Saved data entries
────────────────────────────────────────

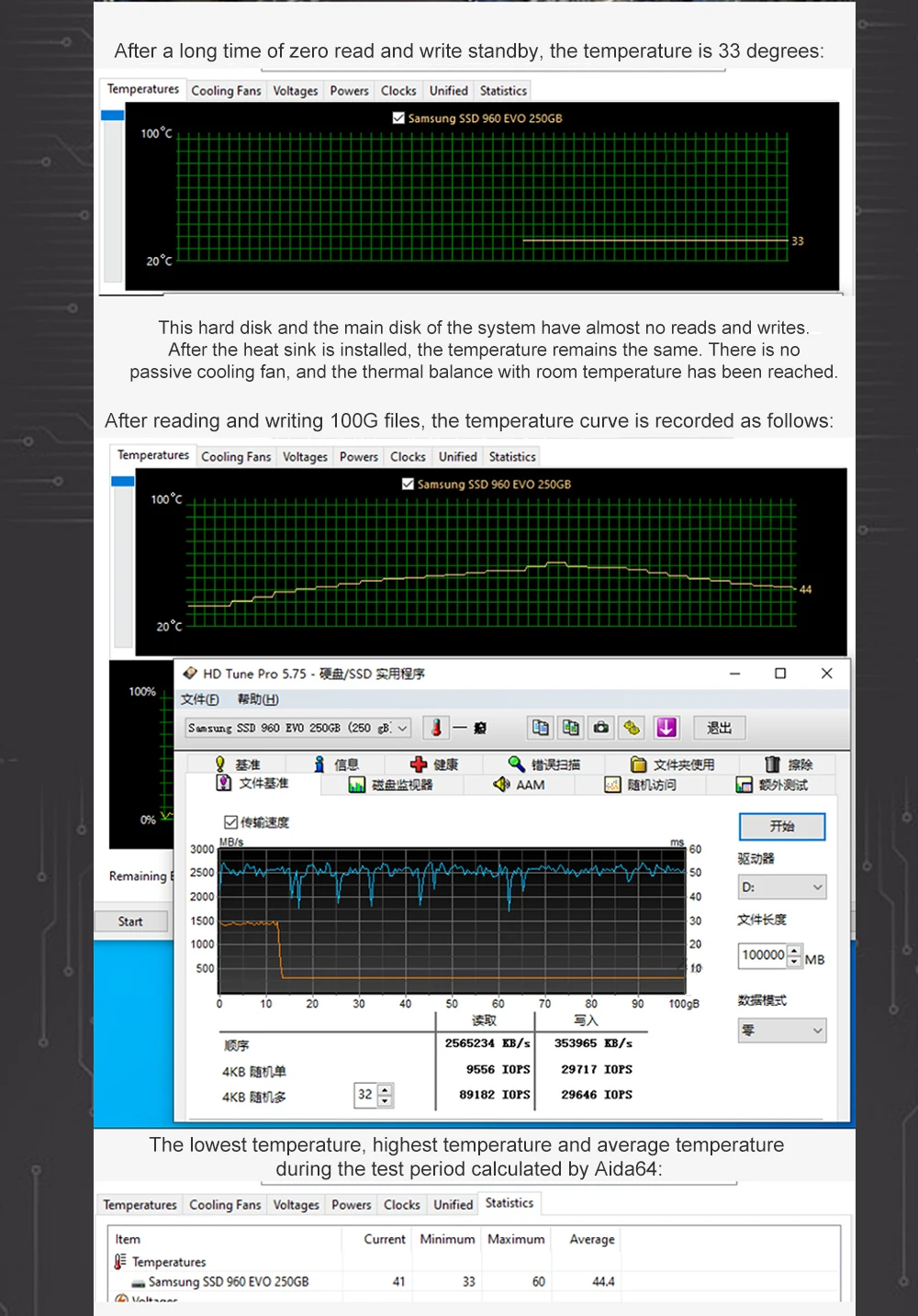Uncheck Samsung SSD 960 EVO in top graph
Screen dimensions: 918x1316
tap(398, 118)
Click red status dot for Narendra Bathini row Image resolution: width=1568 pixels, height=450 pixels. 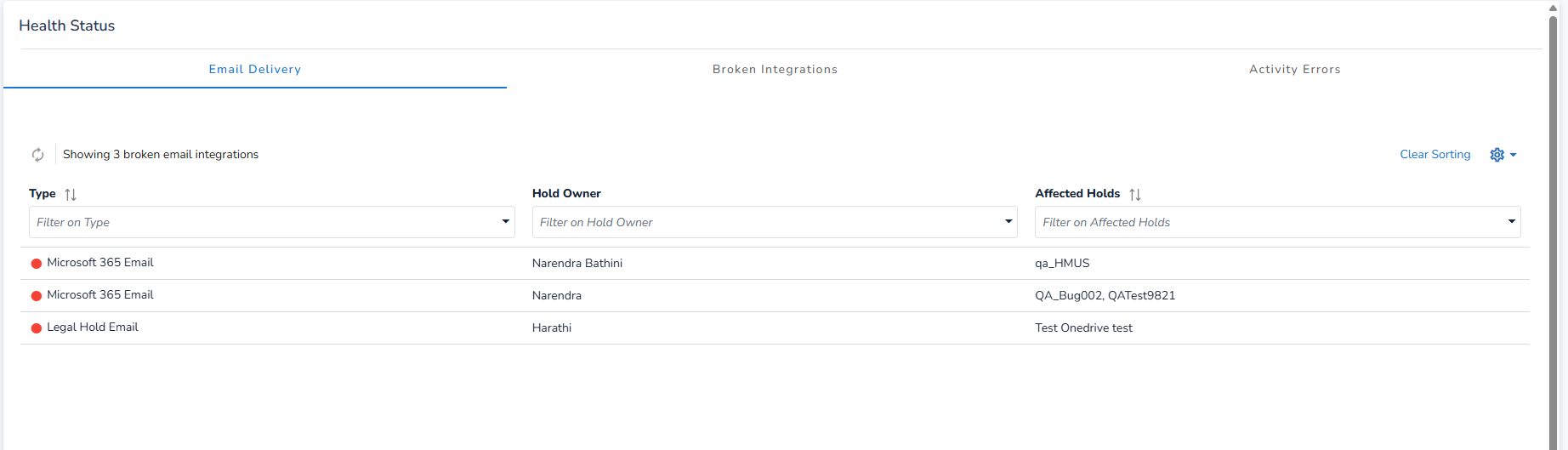coord(37,264)
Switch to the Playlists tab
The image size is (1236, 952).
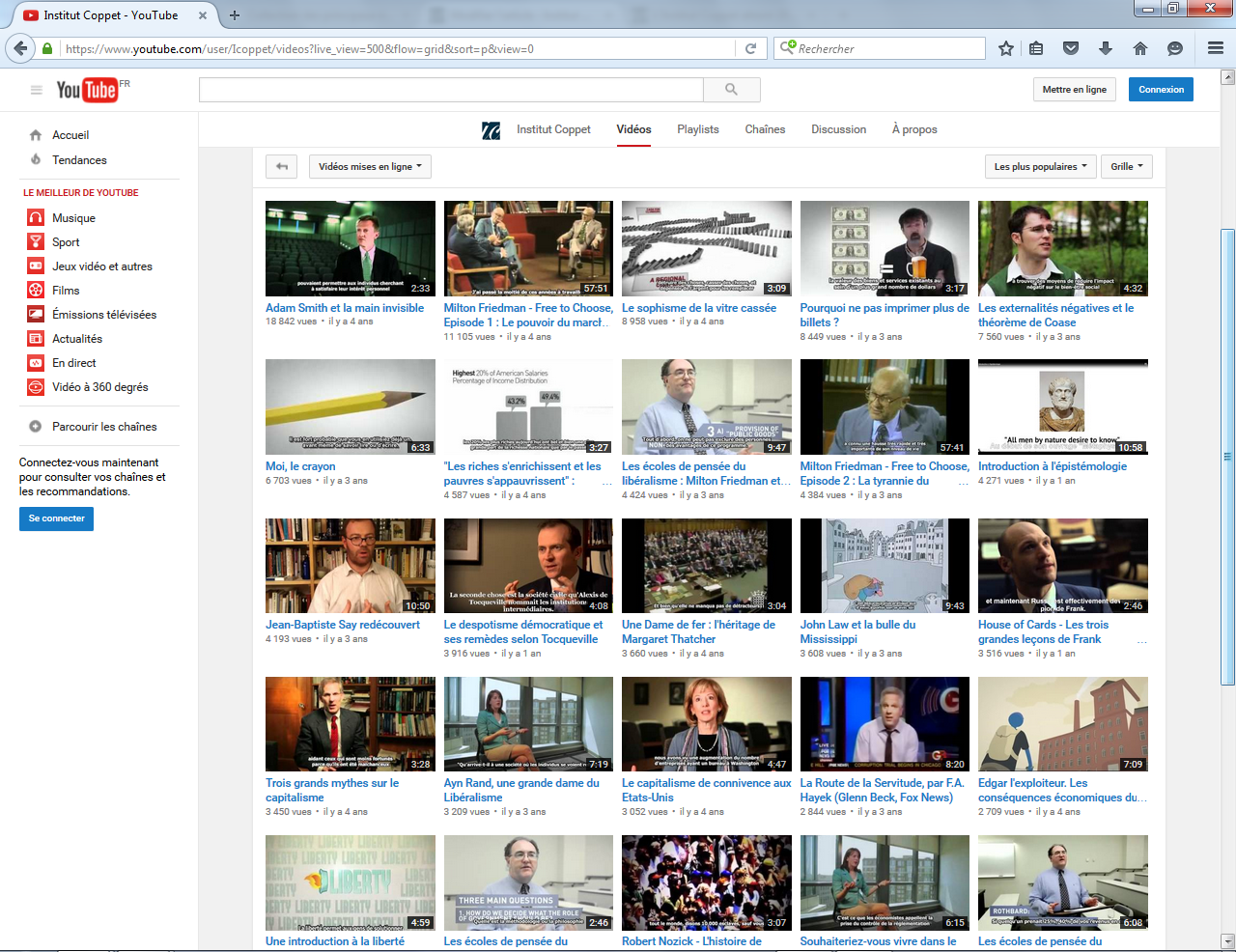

────────────────────────────────────────

» WHAT YOU NEED TO DO:
When you reach the line with "Switch to the Playlists tab" in the entries above, start copying, and go on word for word to the last line; skip any picture.

» ANSWER TO THE EXERCISE:
Switch to the Playlists tab
The image size is (1236, 952).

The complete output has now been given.